Les miserables (Abridged) - Victor Hugo [383]
The general movement, which seemed to have been vaguely projected, had miscarried; and the attention of the Minister of War and the strategy of the generals could now be concentrated upon the three or four barricades remaining standing.
The sun rose above the horizon.
An insurgent called to Enjolras:
“We are hungry here. Are we really going to die like this without eating?”
Enjolras, still leaning upon his battlement, without taking his eyes off the end of the street, nodded his head.
12 (14)
IN WHICH WILL BE FOUND THE NAME OF ENJOLRAS’ MISTRESS
“I ADMIRE ENJOLRAS,” said Bossuet. “His impassive boldness astonishes me. He lives alone, which renders him perhaps a little sad. Enjolras suffers for his greatness, which binds him to widowhood. The rest of us have all, more or less, mistresses who make fools of us, that is to say braves. When we are as amorous as a tiger the least we can do is to fight like a lion. It is a way of avenging ourselves for the tricks which Mesdames our grisettes play us. Roland gets himself killed to spite Angelica; all our heroisms come from our women. A man without a woman, is a pistol without a hammer; it is the woman who makes the man go off. Now, Enjolras has no woman. He is not in love, and he finds a way to be intrepid. It is a marvellous thing that a man can be as cold as ice and as bold as fire.”
Enjolras did not appear to listen, but had anybody been near him he would have heard him murmur in an undertone, “Patria.”gk
Bossuet was laughing still when Courfeyrac exclaimed:
“Something new!”
And, assuming the manner of an usher announcing an arrival, he added:
“My name is Eight-Pounder.”
In fact, a new personage had just entered upon the scene. It was a second piece of ordnance.
The artillerymen quickly executed the manoeuvres, and placed this second piece in battery near the first.
This suggested the conclusion.
A few moments afterwards, the two pieces, rapidly served, opened directly upon the redoubt; the platoon firing of the line and the banlieue supported the artillery.
Another cannonade was heard at some distance. At the same time that two cannon were raging against the redoubt in the Rue de la Chanvrerie, two other pieces of ordnance, pointed, one on the Rue Saint-Denis, the other on the Rue Aubry le Boucher, were riddling the barricade St. Merry. The four cannon made dreary echo to one another.
The bayings of the dismal dogs of war answered each other.
Of the two pieces which were now battering the barricade in the Rue de la Chanvrerie, one fired grapeshot, the other ball.

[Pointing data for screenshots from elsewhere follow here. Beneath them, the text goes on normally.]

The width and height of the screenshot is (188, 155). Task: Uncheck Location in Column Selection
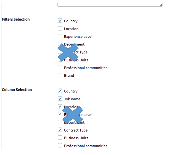point(60,106)
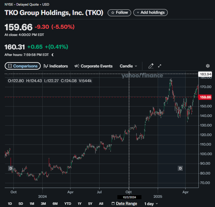
Task: Click the red 159.66 price label
Action: [205, 97]
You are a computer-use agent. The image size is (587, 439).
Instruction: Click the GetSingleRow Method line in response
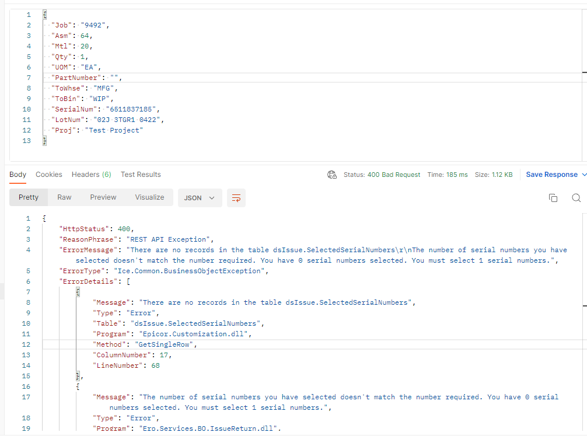[x=146, y=344]

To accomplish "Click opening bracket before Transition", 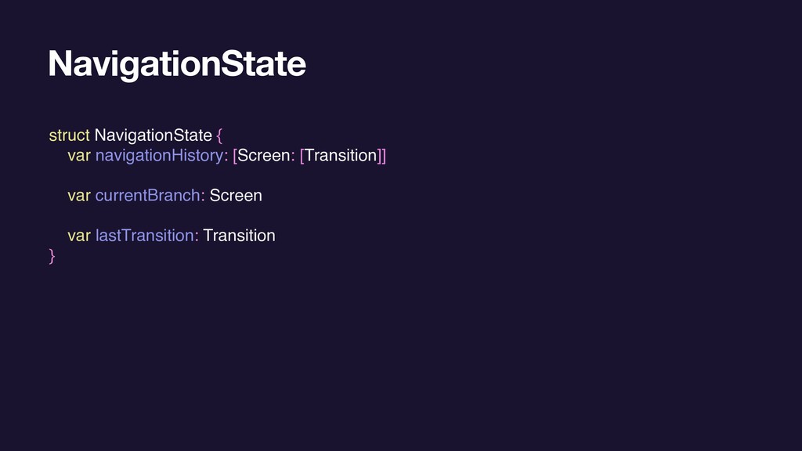I will point(302,156).
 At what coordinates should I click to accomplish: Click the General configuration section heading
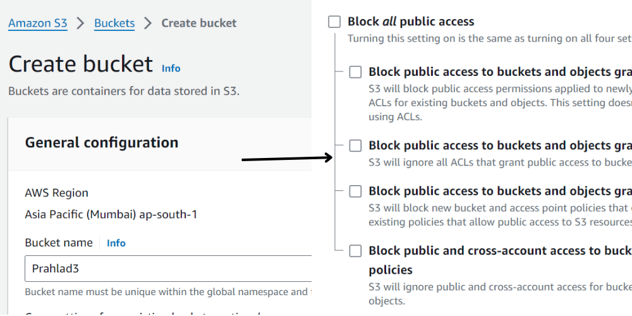tap(102, 143)
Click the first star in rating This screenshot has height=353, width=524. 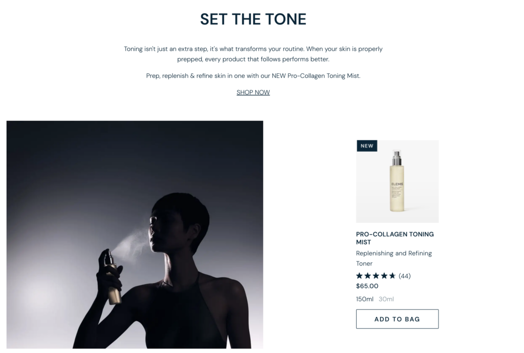(359, 276)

The gun which threw balls was elevated a little, and the range was calculated so that the ball struck the extreme edge of the upper ridge of the barricade, dismantled it, and crumbled the paving-stones over the insurgents in showers.
This peculiar aim was intended to drive the combatants from the summit of the redoubt, and to force them to crowd together in the interior, that is, it announced the assault.
The combatants once driven from the top of the barricade by the balls and from the windows of the tavern by the grapeshot, the attacking columns could venture into the street without being watched, perhaps even without being under fire, suddenly scale the redoubt, as on the evening before, and, who knows? take it by surprise.
“We must at all events diminish the inconvenience of those pieces,” said Enjolras, and he cried: “fire upon the cannoneers!”
All were ready. The barricade, which had been silent for a long time, opened fire desperately; seven or eight discharges succeeded each other with a sort of rage and joy; the street was filled with a blinding smoke, and after a few minutes, through this haze pierced by flame, they could confusedly make out two thirds of the cannoneers lying under the wheels of the guns.